• [Short exercise]:
Express the data starting at the line containing "You are a GUI" and ending at the line containing "Action: point(1426,154)" as a two-column CSV with the headers "instruction" and "response", one row per instruction paired with its response, each value in a quoted field with line breaks replaced by spaces. Leave the pictures out.

----- Records

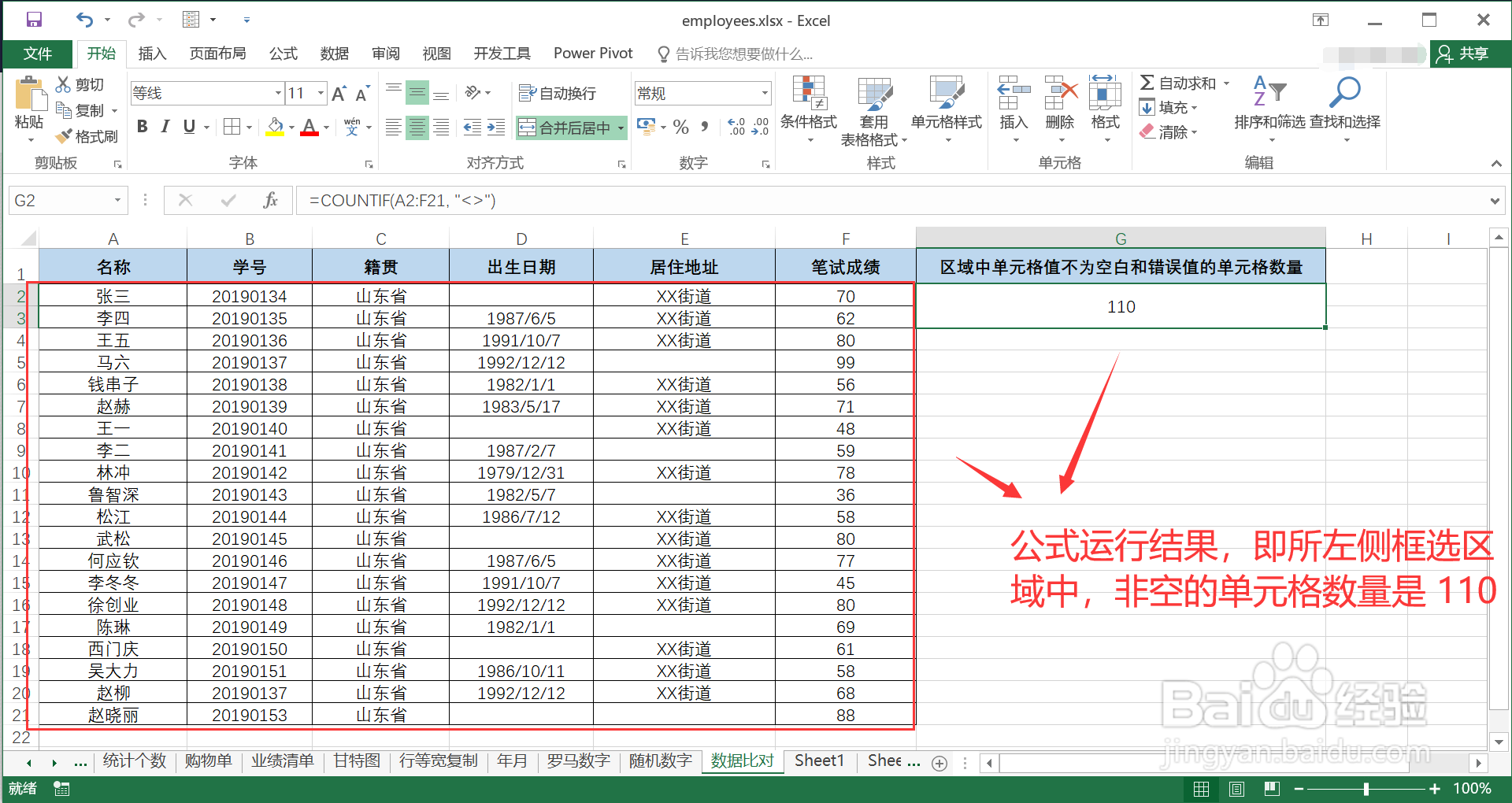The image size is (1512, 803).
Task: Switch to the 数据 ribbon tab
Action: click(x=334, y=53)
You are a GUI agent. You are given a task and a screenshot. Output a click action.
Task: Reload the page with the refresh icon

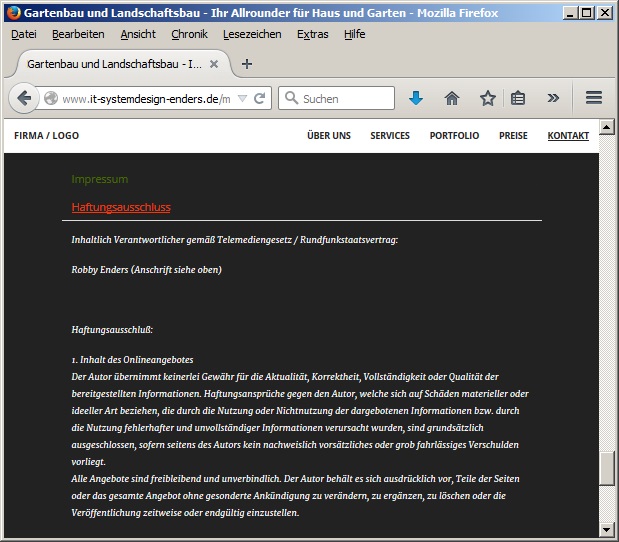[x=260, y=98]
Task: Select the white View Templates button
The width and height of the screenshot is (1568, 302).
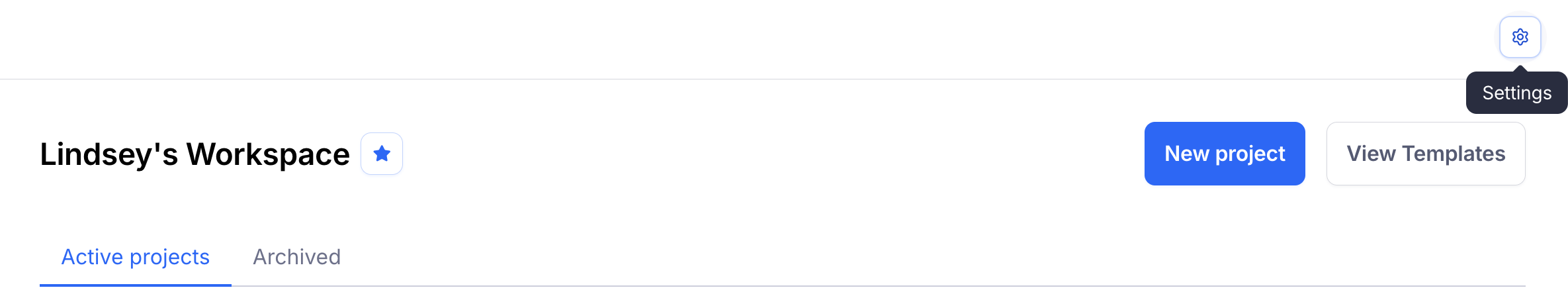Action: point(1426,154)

----------
----- Records

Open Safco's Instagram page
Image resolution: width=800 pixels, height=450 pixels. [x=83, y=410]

----------
----- Records

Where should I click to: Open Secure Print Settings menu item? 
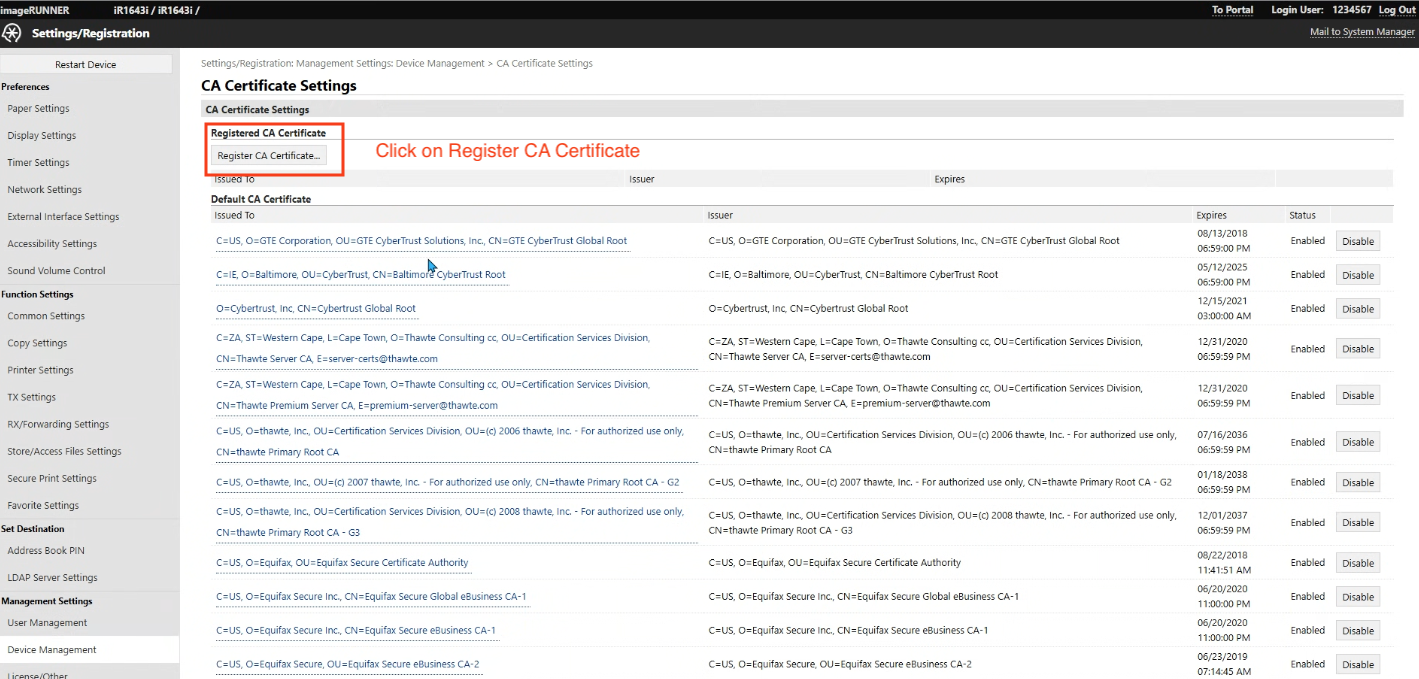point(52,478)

----------

• [Output]:
instruction,response
"You are a GUI agent. You are given a task and a screenshot. Output a click action. Task: Reload the page with the refresh icon","[x=260, y=98]"
"Task: Select the white View Templates button The width and height of the screenshot is (1568, 302).","Action: point(1426,154)"